• **WORK ITEM**
Convert everything from the line containing "What do you" down to the line containing "center [174, 39].", both included, into a Markdown table with the columns No. and Text. Number each line in order and omit blank lines.

BEGIN THE INPUT

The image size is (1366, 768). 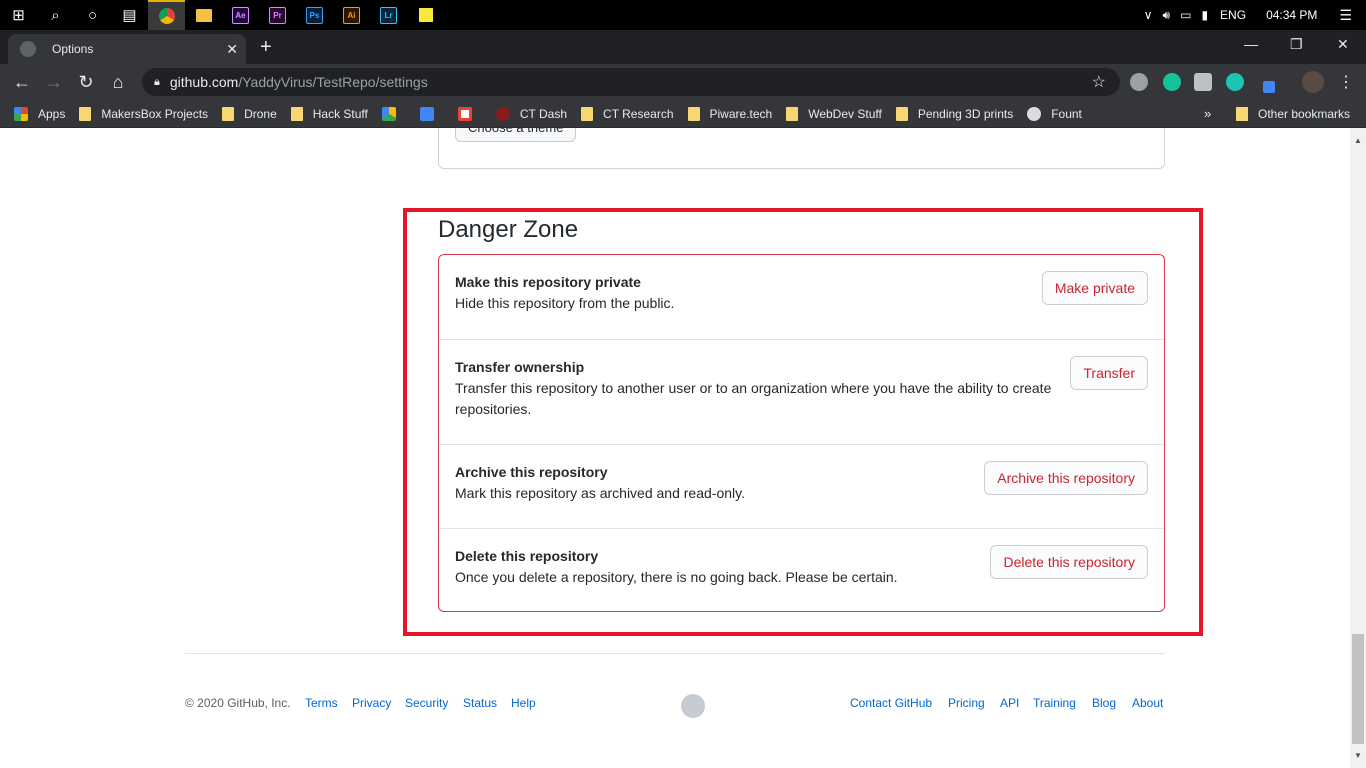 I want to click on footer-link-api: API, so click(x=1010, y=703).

END THE INPUT
BEGIN THE INPUT

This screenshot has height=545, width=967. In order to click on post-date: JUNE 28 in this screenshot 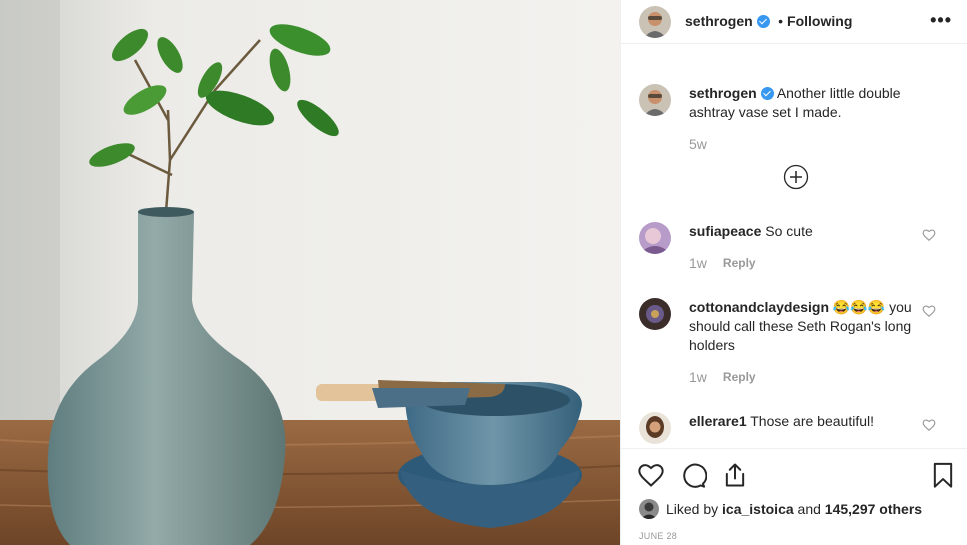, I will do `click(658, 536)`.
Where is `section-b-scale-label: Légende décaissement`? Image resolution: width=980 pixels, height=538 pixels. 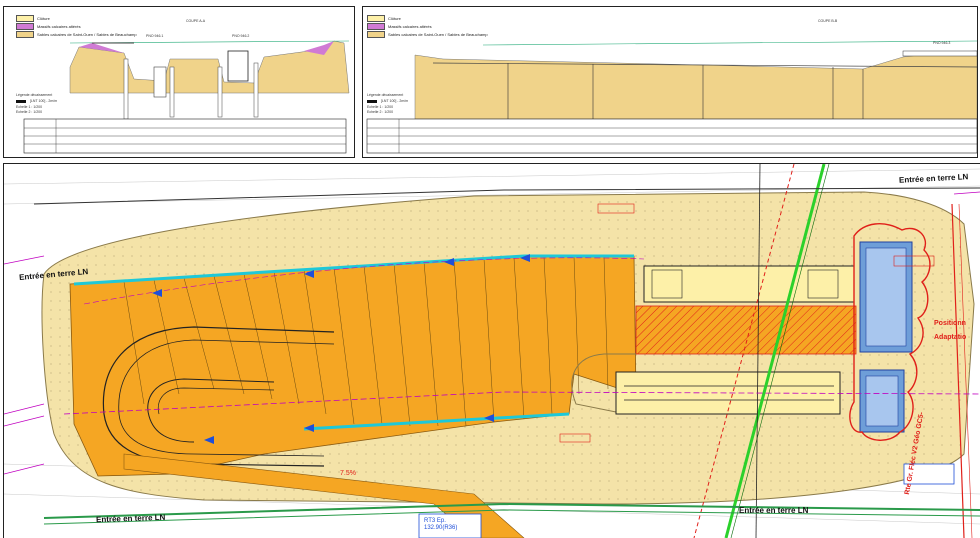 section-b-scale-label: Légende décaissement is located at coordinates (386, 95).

END THE INPUT
BEGIN THE INPUT

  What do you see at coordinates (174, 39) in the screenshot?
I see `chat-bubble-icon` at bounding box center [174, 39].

END THE INPUT

• **YOUR RESPONSE**
| No. | Text |
|---|---|
| 1 |   What do you see at coordinates (174, 39) in the screenshot? |
| 2 | I see `chat-bubble-icon` at bounding box center [174, 39]. |